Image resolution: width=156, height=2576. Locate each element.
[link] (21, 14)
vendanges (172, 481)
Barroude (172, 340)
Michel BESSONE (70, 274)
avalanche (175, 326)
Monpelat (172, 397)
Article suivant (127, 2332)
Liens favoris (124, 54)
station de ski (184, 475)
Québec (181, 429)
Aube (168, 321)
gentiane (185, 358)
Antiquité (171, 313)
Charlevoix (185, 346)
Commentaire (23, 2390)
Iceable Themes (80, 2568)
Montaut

* * *

> _Work order_:
Please repeat each entry. Keep every word the same.

> _Response area_:
Image resolution: width=156, height=2576. Locate each element.
[link] (21, 14)
vendanges (172, 481)
Barroude (172, 340)
Michel BESSONE (70, 274)
avalanche (175, 326)
Monpelat (172, 397)
Article suivant (127, 2332)
Liens favoris (124, 54)
station de ski (184, 475)
Québec (181, 429)
Aube (168, 321)
gentiane (185, 358)
Antiquité (171, 313)
Charlevoix (185, 346)
Commentaire (23, 2390)
Iceable Themes (80, 2568)
Montaut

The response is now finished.